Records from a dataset
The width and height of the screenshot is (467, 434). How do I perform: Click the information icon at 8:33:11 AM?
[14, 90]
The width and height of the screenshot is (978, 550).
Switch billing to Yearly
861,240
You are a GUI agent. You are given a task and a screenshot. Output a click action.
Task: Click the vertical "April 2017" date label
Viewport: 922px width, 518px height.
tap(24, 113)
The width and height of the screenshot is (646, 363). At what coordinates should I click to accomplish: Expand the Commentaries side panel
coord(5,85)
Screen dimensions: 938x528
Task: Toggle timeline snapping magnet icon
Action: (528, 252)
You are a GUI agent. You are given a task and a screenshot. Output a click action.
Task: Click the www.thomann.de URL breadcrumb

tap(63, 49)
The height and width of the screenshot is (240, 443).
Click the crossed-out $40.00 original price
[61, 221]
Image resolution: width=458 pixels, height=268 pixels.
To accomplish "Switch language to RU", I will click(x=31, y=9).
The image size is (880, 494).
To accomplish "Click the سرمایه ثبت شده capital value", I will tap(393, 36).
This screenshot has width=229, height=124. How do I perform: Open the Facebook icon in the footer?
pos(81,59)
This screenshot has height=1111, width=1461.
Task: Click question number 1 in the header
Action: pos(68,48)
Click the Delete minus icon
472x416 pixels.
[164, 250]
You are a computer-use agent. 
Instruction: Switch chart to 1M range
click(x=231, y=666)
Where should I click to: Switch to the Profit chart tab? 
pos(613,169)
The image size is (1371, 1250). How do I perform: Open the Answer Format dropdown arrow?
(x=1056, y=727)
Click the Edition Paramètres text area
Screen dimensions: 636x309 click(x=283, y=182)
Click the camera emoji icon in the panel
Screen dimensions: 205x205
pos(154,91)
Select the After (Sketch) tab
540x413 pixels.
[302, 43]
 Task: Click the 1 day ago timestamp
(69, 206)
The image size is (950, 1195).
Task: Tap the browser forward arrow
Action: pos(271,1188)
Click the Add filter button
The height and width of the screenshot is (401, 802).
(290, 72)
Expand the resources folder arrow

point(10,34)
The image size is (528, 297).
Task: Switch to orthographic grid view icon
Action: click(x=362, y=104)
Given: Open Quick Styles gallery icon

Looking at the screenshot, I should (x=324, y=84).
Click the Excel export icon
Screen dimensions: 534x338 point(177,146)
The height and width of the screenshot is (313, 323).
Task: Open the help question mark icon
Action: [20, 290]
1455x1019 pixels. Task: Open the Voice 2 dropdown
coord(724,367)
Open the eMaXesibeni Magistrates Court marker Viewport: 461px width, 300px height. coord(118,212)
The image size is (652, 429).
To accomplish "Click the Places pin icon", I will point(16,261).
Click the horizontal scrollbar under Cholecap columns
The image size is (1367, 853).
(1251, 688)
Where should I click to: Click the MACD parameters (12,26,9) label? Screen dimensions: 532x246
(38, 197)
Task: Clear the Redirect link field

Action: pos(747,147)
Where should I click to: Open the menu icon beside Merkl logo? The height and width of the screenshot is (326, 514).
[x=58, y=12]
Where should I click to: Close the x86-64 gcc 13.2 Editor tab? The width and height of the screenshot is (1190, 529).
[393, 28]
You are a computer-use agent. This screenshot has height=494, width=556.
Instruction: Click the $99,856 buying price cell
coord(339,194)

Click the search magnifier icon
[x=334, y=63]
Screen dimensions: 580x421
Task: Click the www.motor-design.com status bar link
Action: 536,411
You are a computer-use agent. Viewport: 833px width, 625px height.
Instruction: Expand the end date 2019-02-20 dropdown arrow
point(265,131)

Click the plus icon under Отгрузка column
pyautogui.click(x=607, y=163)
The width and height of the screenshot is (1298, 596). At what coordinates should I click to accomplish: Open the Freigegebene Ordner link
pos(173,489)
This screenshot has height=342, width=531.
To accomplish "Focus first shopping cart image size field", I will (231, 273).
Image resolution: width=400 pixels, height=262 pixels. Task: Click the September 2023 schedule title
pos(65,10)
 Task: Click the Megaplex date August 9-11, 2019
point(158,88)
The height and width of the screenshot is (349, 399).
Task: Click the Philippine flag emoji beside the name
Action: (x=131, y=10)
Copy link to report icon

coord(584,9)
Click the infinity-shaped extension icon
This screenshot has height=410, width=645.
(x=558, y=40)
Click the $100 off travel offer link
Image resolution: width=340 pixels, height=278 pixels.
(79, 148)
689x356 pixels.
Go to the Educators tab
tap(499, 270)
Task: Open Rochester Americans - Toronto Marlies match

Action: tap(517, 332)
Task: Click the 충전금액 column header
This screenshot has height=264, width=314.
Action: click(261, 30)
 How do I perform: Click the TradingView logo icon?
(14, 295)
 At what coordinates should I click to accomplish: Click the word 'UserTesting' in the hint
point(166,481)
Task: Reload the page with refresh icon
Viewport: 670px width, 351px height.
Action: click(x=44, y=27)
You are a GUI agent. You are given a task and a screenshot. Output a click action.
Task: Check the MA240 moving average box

→ TRY IT: Each of the records should be written out again, exactly as it reads.

→ EXPECTED ANSWER:
The width and height of the screenshot is (467, 434). How do I perform: Click the information icon at 8:33:11 AM?
[14, 90]
The width and height of the screenshot is (978, 550).
Switch billing to Yearly
861,240
You are a GUI agent. You are given a task and a screenshot. Output a click action.
Task: Click the vertical "April 2017" date label
Viewport: 922px width, 518px height.
tap(24, 113)
The width and height of the screenshot is (646, 363). At what coordinates should I click to accomplish: Expand the Commentaries side panel
coord(5,85)
Screen dimensions: 938x528
Task: Toggle timeline snapping magnet icon
Action: (528, 252)
You are a GUI agent. You are given a task and a screenshot. Output a click action.
Task: Click the www.thomann.de URL breadcrumb

tap(63, 49)
The height and width of the screenshot is (240, 443).
Click the crossed-out $40.00 original price
[61, 221]
Image resolution: width=458 pixels, height=268 pixels.
To accomplish "Switch language to RU", I will click(x=31, y=9).
The image size is (880, 494).
To accomplish "Click the سرمایه ثبت شده capital value", I will tap(393, 36).
This screenshot has width=229, height=124. How do I perform: Open the Facebook icon in the footer?
pos(81,59)
This screenshot has height=1111, width=1461.
Task: Click question number 1 in the header
Action: pos(68,48)
Click the Delete minus icon
472x416 pixels.
[164, 250]
You are a computer-use agent. 
Instruction: Switch chart to 1M range
click(x=231, y=666)
Where should I click to: Switch to the Profit chart tab? 
pos(613,169)
The image size is (1371, 1250). How do I perform: Open the Answer Format dropdown arrow?
(x=1056, y=727)
Click the Edition Paramètres text area
Screen dimensions: 636x309 click(x=283, y=182)
Click the camera emoji icon in the panel
Screen dimensions: 205x205
pos(154,91)
Select the After (Sketch) tab
540x413 pixels.
[302, 43]
 Task: Click the 1 day ago timestamp
(69, 206)
The image size is (950, 1195).
Task: Tap the browser forward arrow
Action: pos(271,1188)
Click the Add filter button
The height and width of the screenshot is (401, 802).
(290, 72)
Expand the resources folder arrow

point(10,34)
The image size is (528, 297).
Task: Switch to orthographic grid view icon
Action: click(x=362, y=104)
Given: Open Quick Styles gallery icon

Looking at the screenshot, I should (x=324, y=84).
Click the Excel export icon
Screen dimensions: 534x338 point(177,146)
The height and width of the screenshot is (313, 323).
Task: Open the help question mark icon
Action: [20, 290]
1455x1019 pixels. Task: Open the Voice 2 dropdown
coord(724,367)
Open the eMaXesibeni Magistrates Court marker Viewport: 461px width, 300px height. coord(118,212)
The image size is (652, 429).
To accomplish "Click the Places pin icon", I will point(16,261).
Click the horizontal scrollbar under Cholecap columns
The image size is (1367, 853).
(1251, 688)
Where should I click to: Click the MACD parameters (12,26,9) label? Screen dimensions: 532x246
(38, 197)
Task: Clear the Redirect link field

Action: pos(747,147)
Where should I click to: Open the menu icon beside Merkl logo? The height and width of the screenshot is (326, 514).
[x=58, y=12]
Where should I click to: Close the x86-64 gcc 13.2 Editor tab? The width and height of the screenshot is (1190, 529).
[393, 28]
You are a computer-use agent. This screenshot has height=494, width=556.
Instruction: Click the $99,856 buying price cell
coord(339,194)

Click the search magnifier icon
[x=334, y=63]
Screen dimensions: 580x421
Task: Click the www.motor-design.com status bar link
Action: 536,411
You are a computer-use agent. Viewport: 833px width, 625px height.
Instruction: Expand the end date 2019-02-20 dropdown arrow
point(265,131)

Click the plus icon under Отгрузка column
pyautogui.click(x=607, y=163)
The width and height of the screenshot is (1298, 596). At what coordinates should I click to accomplish: Open the Freigegebene Ordner link
pos(173,489)
This screenshot has height=342, width=531.
To accomplish "Focus first shopping cart image size field", I will (231, 273).
Image resolution: width=400 pixels, height=262 pixels. Task: Click the September 2023 schedule title
pos(65,10)
 Task: Click the Megaplex date August 9-11, 2019
point(158,88)
The height and width of the screenshot is (349, 399).
Task: Click the Philippine flag emoji beside the name
Action: (x=131, y=10)
Copy link to report icon

coord(584,9)
Click the infinity-shaped extension icon
This screenshot has height=410, width=645.
(x=558, y=40)
Click the $100 off travel offer link
Image resolution: width=340 pixels, height=278 pixels.
(79, 148)
689x356 pixels.
Go to the Educators tab
tap(499, 270)
Task: Open Rochester Americans - Toronto Marlies match

Action: tap(517, 332)
Task: Click the 충전금액 column header
This screenshot has height=264, width=314.
Action: click(261, 30)
 How do I perform: Click the TradingView logo icon?
(14, 295)
 At what coordinates should I click to accomplish: Click the word 'UserTesting' in the hint
point(166,481)
Task: Reload the page with refresh icon
Viewport: 670px width, 351px height.
Action: click(x=44, y=27)
You are a GUI agent. You are given a task and a screenshot. Output a click action.
Task: Check the MA240 moving average box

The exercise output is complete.